SEJARAH PERKEMBANGAN KOMPUTER

1.       Komputer Generasi Pertama (1946-1959)

                Pada pertengahan tahun 1950 UNIVAC mengalami kemajuan dalam beberapa aspek pemrograman tingkat anjut, sehingga merupakan komputer general purpose pertama yang di desain untuk menggunakan angka dan huruf serta menggunakan pita magnetik sebagai media input dan output-nya. Inilah yang dikatakan sebagai kelahiran industri komputer yang didominasi oleh perusahaan IBM dan Sperry.Komputer UNIVAC pertama kali digunakan untuk keperluan kalkulasi sensus di AS pada tahun 1951, dan dioperasikan sampai tahun 1963. IBM memproduksi IBM 605 dan IBM 701 pada tahun 1953 yang berorientasi pada aplikasi bisnis dan merupakan komputer paling populer sampai tahun 1959. IBM 705 dikeluarkan untuk menggantikan IBM 701 yang kemudian memantapkan IBM dalam industri pengolahan data.
Ciri – ciri computer generasi pertama :
·         Menggunakan lampu tabung sebagai komponen  utama
·         Ukuran per unit komputer masih sangat berat dan besar
·         Cepat panas sehingga membutuhkan alat pendingin yang banyak
·         Boros listrik
·         Proses relatif masih lambat
·         Ketepatan hasil proses masih rendah
·         Kapasitas data masih kecil

2.       Komputer Generasi Kedua (1959-1965)

Komponen utama penyusun komputer adalah transistor yang lebih unggul segalanya dibanding tabung hampa namun harga jual murah, serta kelemahan pada generasi pertama dapat diperbaiki.
 Komputer generasi kedua di tandai dengan ciri-ciri sebagai berikut:
·         Menggunakan teknologi sirkuit berupa transistor dan diode untuk menggantikan tabung    vakum.
·         Sudah menggunakan operasi bahasa pemrograman tingkat tinggi seperti FORTRAN dan  COBOL.
·         Kapasitas memori utama dikembangkan dari Magnetic Core Storage.
·         Menggunakan simpanan luar berupa Magnetic Tape dan Magnetic Disk.
·         Kemampuan melakukan proses real time dan real-sharing.
·         Ukuran fisiknya sudah lebih kecil dibanding komputer generasi pertama.
·         Proses operasi sudah lebih cepat, yaitu jutaan operasi perdetik.
·         Kebutuhan daya listrik lebih kecil.
·         Orientasi program tidak hanya tertuju pada aplikasi bisnis, tetapi juga aplikasi teknik.

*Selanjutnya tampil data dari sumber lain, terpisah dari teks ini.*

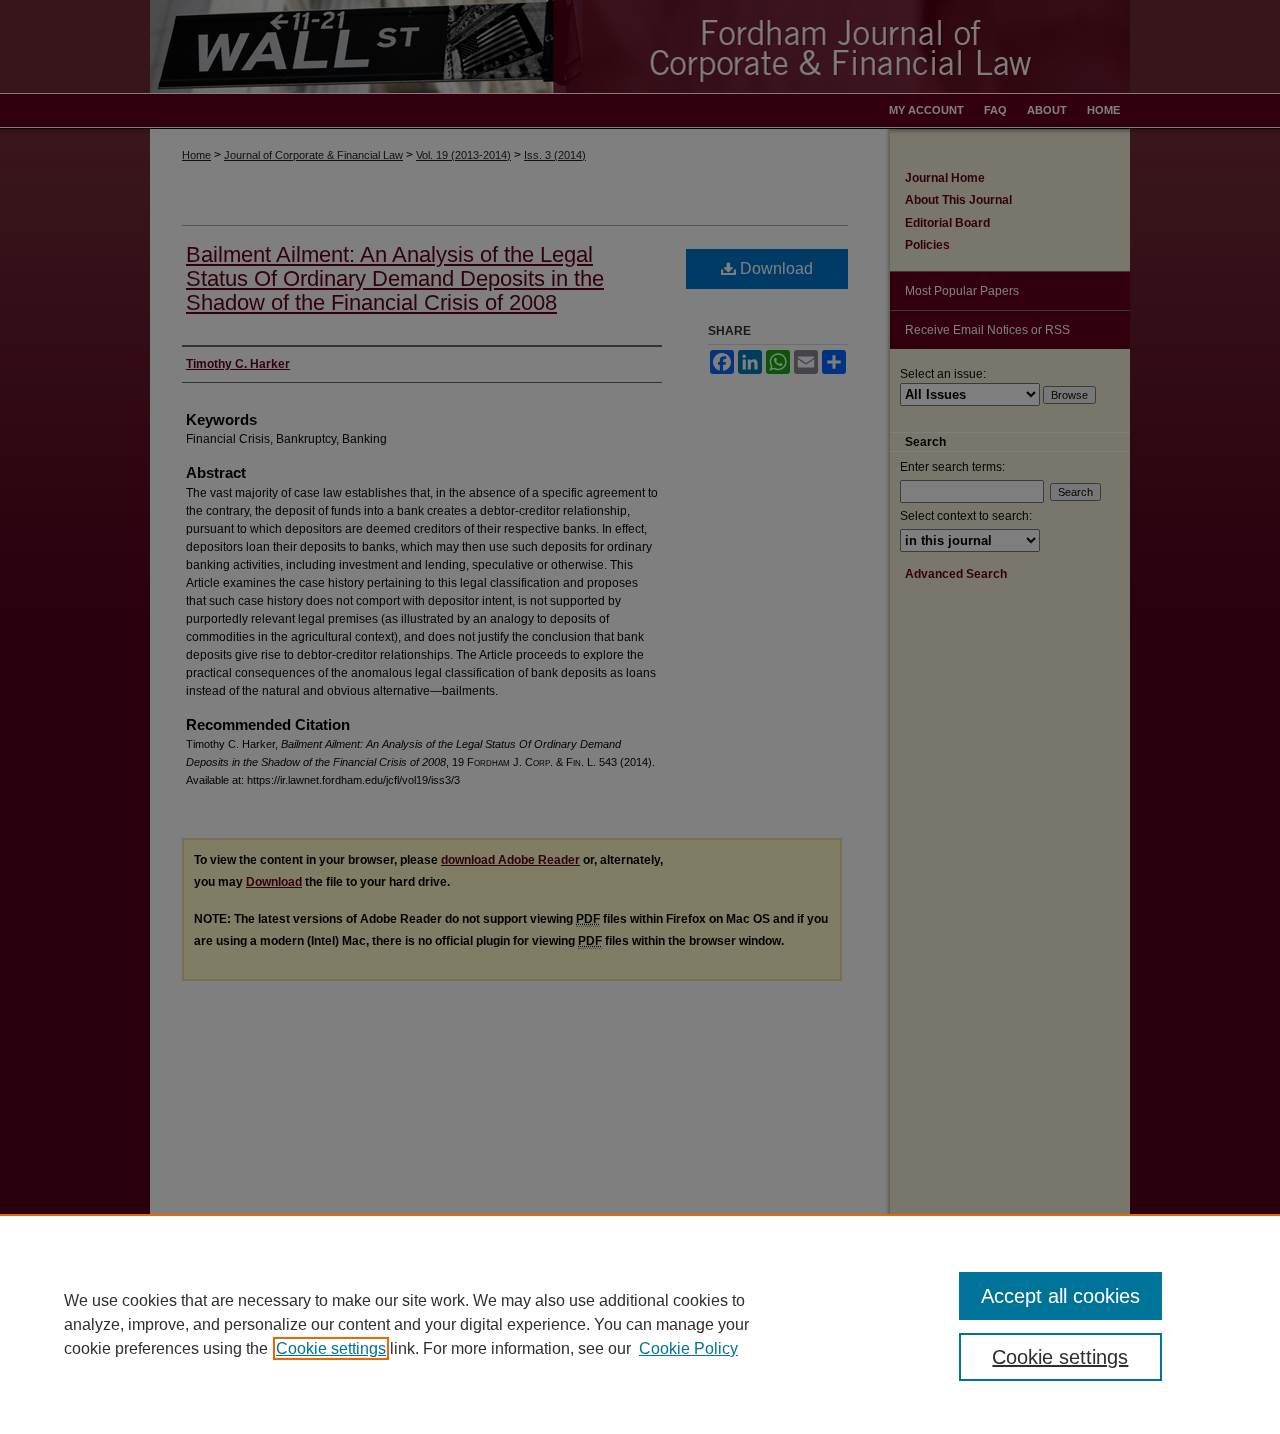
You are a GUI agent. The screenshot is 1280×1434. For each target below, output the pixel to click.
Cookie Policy (688, 1348)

3.       Komputer Generasi Ketiga (1965-1970)
Pada generasi ketiga inilah teknologi Integrated Circuit (IC) menjadi ciri utama karena mulai digunakan pada sebuah perangkat computer hingga generasi sekarang. Komponen IC berbentuk hybrid atau solid (SLT) dan monolithyc (MST). SLT adalah transistor dan diode diletakkan terpisah dalam satu tempat sedangkan MST adalah elemen transistor, diode, dan resistor diletakkan bersama dalam satu chip. MST lebih kecil tetapi mempunyai kemampuan lebih besar dibanding SLT.IC dibuat pertama kali oleh Texas Istruments dan Fairchild Semiconductor pada tahun 1959 yang hanya berisi enam transistor. Bisa kita bandingkan bahwa prosesor saa tini yang kita gunakan telah memiliki jutaan, puluhan, ratusan juta transistor, bahkan telah di desain prosesor dengan miliaran transistor. Sebuah perkembangan yang luar biasa dalam masa kurang dari setengah abad.
Ciri-ciri komputer generasi ketiga adalah:
·         Karena menggunakan IC maka kinerja komputer menjadi lebih cepat dan tepat.    Kecepatannya hampir 10.000 kali lebih cepat dari komputer generasi pertama.
·         Peningkatan dari sisi software.
·         Kapasitas memori lebih besar, dan dapat menyimpan ratusan ribu karakter (sebelumnya  hanya puluhan ribu).
·         Menggunakan media penyimpanan luar disket magnetik (external disk) yang sifat  pengaksesan datanya secara acak (random access) dengan kapasitas besar (jutaan karakter).
·         Penggunaan listrik lebih hemat.
·         Kemampuan melakukan multiprocessing dan multi tasking.
·         Telah menggunakan terminal visual display dan dapat mengeluarkan suara.
·         Harganya semakin murah.
·         Kemampuan melakukan komunikasi dengan komputer lain.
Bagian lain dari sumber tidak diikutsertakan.